To do:
Please copy each line below that contains the string "node".

Saved entries:

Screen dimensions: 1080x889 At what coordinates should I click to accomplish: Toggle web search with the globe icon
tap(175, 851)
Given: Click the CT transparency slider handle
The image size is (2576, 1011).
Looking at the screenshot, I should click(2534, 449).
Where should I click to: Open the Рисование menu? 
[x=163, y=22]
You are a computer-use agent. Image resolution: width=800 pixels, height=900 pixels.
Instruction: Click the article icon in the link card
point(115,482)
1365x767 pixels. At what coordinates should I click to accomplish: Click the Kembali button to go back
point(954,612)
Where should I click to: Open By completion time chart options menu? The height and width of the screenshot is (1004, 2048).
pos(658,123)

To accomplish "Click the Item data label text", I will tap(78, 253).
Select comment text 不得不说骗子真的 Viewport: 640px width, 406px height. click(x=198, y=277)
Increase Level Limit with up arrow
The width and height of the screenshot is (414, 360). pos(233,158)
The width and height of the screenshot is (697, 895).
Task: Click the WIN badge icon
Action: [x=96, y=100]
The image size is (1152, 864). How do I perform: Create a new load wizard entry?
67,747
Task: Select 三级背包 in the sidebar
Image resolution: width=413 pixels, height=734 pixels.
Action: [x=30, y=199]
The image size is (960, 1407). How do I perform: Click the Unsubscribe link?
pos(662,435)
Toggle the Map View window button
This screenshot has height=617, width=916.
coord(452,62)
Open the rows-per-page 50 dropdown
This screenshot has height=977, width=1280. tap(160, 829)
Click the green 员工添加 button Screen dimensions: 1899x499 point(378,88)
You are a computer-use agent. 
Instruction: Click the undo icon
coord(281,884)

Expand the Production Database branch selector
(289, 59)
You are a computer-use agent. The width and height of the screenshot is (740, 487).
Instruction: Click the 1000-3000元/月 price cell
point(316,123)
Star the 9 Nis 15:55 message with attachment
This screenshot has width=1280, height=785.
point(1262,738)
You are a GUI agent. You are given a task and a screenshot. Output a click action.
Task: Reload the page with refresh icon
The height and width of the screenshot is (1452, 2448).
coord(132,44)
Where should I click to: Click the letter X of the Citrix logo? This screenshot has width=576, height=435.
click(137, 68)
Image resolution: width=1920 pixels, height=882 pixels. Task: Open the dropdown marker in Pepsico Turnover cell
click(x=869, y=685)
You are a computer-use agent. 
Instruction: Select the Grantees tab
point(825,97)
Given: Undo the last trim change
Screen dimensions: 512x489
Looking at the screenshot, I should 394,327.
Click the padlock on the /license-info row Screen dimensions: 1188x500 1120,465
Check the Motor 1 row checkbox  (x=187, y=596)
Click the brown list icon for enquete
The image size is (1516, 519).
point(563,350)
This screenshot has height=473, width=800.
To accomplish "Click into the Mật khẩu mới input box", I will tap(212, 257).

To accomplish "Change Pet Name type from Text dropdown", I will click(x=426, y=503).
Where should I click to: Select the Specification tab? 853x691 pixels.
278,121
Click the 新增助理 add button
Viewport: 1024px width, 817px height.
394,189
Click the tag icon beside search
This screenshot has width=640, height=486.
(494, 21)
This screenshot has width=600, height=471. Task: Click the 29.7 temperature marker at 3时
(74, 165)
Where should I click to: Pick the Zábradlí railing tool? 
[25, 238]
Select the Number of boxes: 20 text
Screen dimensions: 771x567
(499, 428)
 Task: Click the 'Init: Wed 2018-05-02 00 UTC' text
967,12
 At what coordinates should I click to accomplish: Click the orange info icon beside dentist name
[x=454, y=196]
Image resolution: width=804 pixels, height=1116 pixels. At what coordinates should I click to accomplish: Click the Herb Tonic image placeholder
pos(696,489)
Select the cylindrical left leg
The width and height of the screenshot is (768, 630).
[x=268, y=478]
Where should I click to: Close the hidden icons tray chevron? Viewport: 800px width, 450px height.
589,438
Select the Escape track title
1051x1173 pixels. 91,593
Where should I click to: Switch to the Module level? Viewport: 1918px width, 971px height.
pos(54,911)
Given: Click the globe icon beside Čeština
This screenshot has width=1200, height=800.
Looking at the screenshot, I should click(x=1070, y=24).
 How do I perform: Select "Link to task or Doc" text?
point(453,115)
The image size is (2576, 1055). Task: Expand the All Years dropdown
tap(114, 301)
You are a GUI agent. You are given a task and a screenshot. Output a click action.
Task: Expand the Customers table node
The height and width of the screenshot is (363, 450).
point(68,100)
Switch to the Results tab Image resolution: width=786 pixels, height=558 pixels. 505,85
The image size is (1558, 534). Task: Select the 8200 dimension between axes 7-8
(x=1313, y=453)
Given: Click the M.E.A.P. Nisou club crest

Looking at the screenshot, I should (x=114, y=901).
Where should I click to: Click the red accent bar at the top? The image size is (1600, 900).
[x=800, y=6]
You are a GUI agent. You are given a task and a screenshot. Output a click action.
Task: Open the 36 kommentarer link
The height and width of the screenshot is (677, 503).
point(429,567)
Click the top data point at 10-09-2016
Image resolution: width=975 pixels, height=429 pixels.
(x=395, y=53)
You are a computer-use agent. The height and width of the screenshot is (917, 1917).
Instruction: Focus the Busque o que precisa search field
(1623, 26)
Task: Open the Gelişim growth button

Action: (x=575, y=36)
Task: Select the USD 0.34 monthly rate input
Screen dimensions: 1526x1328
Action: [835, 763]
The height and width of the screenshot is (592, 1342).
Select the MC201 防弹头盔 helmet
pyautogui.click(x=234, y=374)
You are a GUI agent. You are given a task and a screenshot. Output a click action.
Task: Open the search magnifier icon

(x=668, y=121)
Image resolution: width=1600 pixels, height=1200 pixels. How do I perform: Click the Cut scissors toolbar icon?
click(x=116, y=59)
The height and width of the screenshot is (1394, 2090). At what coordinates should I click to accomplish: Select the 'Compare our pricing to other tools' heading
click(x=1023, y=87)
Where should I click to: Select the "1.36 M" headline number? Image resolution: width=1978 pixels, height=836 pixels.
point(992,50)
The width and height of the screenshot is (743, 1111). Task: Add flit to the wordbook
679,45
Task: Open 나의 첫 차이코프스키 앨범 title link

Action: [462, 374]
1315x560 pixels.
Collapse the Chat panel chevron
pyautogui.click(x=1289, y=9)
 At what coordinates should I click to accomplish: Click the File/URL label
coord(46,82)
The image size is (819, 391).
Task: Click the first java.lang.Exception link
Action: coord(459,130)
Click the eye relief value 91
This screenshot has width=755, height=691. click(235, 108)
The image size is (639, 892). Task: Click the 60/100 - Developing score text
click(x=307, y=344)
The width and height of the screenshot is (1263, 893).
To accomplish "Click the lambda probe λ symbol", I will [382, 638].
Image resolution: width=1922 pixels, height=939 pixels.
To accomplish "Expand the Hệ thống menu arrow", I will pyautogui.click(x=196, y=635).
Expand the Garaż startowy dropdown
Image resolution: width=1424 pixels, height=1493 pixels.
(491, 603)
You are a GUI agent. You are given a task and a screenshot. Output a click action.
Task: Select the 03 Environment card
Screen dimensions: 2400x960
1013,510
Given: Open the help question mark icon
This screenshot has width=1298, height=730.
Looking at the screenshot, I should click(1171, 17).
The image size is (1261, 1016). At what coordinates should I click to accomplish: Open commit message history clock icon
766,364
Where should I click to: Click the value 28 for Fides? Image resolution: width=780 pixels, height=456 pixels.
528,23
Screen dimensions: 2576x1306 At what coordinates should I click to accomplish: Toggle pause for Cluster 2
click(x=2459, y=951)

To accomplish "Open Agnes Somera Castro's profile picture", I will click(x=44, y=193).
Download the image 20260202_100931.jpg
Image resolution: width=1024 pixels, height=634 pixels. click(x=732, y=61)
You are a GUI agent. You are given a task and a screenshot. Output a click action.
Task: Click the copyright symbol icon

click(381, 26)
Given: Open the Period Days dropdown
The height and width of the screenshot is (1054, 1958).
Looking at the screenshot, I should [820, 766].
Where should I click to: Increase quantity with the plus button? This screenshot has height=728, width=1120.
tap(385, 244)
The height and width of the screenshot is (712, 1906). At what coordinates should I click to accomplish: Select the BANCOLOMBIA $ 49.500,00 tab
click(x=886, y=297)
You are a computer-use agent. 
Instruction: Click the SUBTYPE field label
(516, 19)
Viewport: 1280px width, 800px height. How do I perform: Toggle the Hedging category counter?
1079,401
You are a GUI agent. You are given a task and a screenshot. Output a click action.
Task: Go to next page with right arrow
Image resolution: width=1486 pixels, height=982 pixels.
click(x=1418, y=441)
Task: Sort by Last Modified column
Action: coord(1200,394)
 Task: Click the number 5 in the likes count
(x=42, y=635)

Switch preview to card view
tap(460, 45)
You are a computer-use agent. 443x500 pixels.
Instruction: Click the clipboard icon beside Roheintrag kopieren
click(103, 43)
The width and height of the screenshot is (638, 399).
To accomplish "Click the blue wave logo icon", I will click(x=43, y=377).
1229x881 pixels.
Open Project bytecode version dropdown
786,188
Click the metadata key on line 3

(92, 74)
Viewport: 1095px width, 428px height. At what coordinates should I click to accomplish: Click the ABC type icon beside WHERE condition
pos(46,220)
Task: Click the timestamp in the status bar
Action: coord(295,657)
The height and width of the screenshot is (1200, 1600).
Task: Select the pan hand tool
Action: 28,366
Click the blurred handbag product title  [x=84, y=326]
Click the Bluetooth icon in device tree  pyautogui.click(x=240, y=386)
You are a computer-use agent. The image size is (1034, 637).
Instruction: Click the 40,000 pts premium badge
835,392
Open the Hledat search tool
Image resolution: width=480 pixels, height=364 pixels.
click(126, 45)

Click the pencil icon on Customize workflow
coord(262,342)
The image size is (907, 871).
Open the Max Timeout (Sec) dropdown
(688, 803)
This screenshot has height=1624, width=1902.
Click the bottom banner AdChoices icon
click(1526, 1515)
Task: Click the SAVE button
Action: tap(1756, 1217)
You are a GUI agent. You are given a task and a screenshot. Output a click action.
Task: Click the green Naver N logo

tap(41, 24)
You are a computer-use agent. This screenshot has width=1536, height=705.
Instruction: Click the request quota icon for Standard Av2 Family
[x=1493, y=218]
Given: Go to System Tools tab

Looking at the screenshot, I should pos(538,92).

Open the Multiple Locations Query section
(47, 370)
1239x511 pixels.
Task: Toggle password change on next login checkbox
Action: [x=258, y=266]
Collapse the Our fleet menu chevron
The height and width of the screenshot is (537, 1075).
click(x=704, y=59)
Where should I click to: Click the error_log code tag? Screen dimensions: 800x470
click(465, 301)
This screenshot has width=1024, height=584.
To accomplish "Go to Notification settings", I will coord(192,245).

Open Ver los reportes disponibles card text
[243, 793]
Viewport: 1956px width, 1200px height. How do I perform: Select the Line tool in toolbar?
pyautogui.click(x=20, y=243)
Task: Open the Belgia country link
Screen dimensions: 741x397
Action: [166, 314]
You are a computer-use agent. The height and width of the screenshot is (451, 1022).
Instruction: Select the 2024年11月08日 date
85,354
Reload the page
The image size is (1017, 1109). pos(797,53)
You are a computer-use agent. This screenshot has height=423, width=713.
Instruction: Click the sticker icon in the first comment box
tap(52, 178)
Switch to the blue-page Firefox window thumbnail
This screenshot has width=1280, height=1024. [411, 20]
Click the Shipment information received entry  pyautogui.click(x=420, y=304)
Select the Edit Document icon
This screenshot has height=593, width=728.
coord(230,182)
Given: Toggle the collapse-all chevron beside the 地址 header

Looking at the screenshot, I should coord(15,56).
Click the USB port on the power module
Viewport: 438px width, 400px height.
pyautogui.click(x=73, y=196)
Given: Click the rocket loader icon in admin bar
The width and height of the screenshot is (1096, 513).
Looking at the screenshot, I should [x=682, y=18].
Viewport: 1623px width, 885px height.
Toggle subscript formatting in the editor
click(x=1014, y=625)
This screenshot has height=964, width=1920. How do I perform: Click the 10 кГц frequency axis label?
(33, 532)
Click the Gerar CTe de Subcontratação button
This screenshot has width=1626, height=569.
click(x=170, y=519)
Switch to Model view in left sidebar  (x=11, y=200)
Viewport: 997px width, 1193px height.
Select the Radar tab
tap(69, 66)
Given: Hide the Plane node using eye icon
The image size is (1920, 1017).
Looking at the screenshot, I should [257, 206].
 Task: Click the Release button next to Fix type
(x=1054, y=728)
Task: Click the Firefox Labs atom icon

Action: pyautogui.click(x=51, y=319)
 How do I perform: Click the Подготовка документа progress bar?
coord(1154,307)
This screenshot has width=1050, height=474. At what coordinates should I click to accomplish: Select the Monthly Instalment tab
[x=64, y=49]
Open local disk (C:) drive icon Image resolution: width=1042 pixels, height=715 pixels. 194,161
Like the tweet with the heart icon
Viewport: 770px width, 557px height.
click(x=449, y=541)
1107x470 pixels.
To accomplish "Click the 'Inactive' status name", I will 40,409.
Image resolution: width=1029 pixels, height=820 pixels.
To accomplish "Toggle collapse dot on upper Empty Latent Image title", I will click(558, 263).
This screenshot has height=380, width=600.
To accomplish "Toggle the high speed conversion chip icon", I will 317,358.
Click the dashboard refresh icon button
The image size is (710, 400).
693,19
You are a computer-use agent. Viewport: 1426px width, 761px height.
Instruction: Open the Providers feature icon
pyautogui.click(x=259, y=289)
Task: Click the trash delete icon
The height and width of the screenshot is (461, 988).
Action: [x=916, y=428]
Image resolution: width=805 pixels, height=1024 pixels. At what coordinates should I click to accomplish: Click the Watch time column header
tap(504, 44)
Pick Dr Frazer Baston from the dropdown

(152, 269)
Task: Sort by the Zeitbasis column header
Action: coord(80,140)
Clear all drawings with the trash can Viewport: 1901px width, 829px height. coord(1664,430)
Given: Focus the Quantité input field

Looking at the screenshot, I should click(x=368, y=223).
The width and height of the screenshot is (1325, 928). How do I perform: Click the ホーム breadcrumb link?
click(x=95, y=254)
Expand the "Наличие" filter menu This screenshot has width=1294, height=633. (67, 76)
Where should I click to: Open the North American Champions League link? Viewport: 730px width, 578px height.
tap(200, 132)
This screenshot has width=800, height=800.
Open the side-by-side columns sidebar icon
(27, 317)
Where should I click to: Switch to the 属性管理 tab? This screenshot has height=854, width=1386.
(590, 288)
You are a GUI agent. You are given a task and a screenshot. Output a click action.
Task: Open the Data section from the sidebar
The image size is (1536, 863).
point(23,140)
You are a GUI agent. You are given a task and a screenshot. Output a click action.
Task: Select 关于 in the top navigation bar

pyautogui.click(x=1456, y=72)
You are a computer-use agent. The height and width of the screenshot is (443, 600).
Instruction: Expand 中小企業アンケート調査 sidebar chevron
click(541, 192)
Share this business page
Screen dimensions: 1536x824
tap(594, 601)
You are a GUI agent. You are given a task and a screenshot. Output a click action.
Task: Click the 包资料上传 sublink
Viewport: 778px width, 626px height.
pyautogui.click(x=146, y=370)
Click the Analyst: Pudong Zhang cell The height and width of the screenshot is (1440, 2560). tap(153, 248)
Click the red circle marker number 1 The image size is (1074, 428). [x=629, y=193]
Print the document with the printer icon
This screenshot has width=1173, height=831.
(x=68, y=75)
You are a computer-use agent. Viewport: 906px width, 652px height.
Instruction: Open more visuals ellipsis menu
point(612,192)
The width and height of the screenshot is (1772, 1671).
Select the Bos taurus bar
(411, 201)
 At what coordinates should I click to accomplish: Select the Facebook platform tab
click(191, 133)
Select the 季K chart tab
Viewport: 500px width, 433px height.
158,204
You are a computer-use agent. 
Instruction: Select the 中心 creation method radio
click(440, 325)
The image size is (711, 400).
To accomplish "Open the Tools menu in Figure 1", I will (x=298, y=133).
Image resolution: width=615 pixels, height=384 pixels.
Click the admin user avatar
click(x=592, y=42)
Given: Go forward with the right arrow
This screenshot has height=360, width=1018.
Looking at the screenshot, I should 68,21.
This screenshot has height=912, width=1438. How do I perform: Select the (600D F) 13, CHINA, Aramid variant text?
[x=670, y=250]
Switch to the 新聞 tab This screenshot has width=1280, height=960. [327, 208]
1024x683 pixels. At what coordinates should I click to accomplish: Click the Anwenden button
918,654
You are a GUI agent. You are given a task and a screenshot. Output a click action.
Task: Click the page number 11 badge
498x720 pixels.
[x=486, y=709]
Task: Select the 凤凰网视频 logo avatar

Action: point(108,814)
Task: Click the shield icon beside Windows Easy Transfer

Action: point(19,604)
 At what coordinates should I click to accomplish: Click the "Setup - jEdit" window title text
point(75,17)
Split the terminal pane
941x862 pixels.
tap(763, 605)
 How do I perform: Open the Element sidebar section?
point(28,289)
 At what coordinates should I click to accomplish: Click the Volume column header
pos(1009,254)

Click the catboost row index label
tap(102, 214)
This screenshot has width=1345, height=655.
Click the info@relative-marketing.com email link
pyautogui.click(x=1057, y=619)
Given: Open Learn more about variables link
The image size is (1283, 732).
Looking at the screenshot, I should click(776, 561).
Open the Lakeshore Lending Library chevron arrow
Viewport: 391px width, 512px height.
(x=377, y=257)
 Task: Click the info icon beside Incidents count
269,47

Solved problem:
Task: Expand the Customers table node
Given: Hide the Plane node using eye icon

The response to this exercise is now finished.